Immunohistochemical (IHC) studies of formalin-fixed paraffin-embedded (FFPE) samples are a gold standard in oncology for tumor characterization, and the identification of prognostic and predictive markers. However, despite the abundance of archived FFPE samples, their research use is limited due to the labor-intensive nature of IHC on large cohorts. This study aimed to create a high-throughput workflow using modern technologies to facilitate IHC biomarker studies on large patient groups. Semiautomatic constructed tissue microarrays (TMAs) were created for two tumor patient cohorts and IHC stained for seven antibodies (ABs). AB expression in the tumor and surrounding stroma was quantified using the AI-supported image analysis software QuPath.
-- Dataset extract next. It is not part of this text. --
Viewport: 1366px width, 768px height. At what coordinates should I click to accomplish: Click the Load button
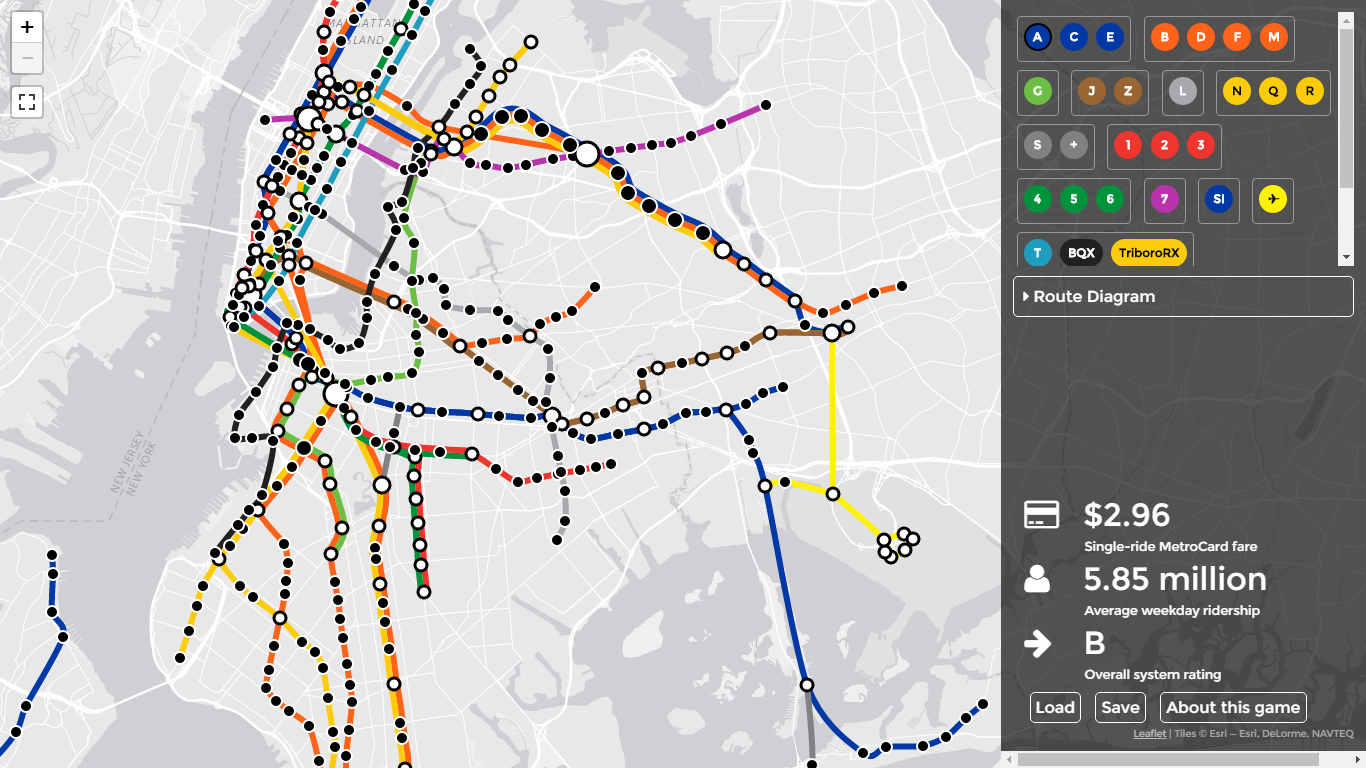1055,707
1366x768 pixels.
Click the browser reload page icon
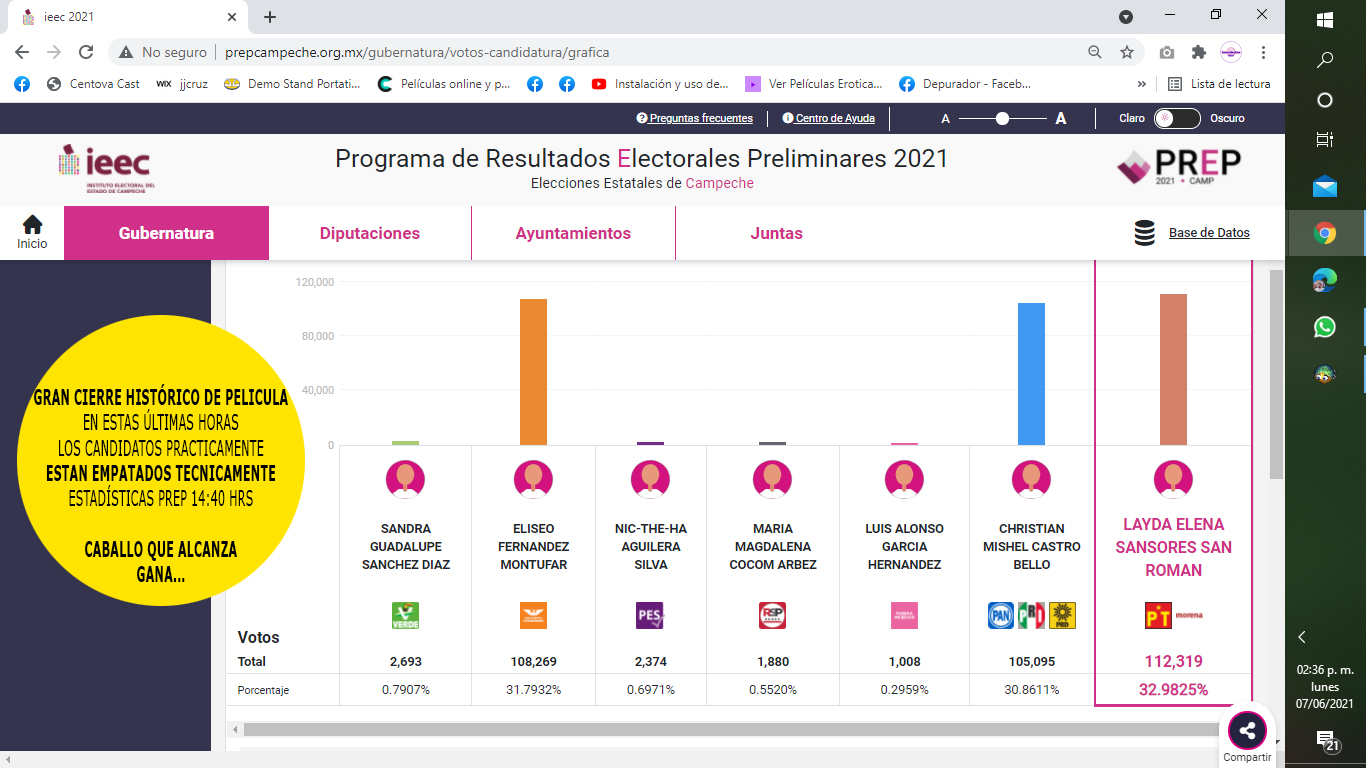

The data were correlated with clinicopathological information using an R-script, all results were automatically compiled into formatted reports. By minimizing labor time to 7.7%-compared to whole-slide studies-the established workflow significantly reduced human and material resource consumption. It successfully correlated AB expression with overall patient survival and additional clinicopathological data, providing publication-ready figures and tables. The AI-assisted high-throughput TMA workflow, validated on two patient cohorts, streamlines modern histopathological research by offering cost and time efficiency compared to traditional whole-slide studies. It maintains research quality and preserves patient tissue while significantly reducing material and human resources, making it ideal for high-throughput research centers and collaborations.

人工智能辅助高通量组织微阵列工作流程。
福尔马林固定石蜡包埋(FFPE)样本的免疫组织化学(IHC)研究是肿瘤表征、预后和预测标志物鉴定的金标准。然而,尽管存档的FFPE样本丰富,但由于在大型队列中进行IHC的劳动密集型性质,它们的研究使用受到限制。本研究旨在利用现代技术创建高通量工作流程,以促进IHC生物标志物在大型患者群体中的研究。为两个肿瘤患者队列创建了半自动构建组织微阵列(TMAs),并对7种抗体(ABs)进行了免疫组化染色。使用ai支持的图像分析软件QuPath量化肿瘤及周围基质中AB的表达。使用R-script将数据与临床病理信息进行关联,所有结果自动编译成格式化报告。通过将劳动时间减少到7.7%(与整片研究相比),既定的工作流程显着减少了人力和物力消耗。它成功地将AB表达与患者总体生存率和其他临床病理数据联系起来,提供了可发表的数据和表格。人工智能辅助的高通量TMA工作流程在两个患者队列中进行了验证,与传统的全切片研究相比,通过提供成本和时间效率,简化了现代组织病理学研究。它保持了研究质量并保存了患者组织,同时显着减少了材料和人力资源,使其成为高通量研究中心和合作的理想选择。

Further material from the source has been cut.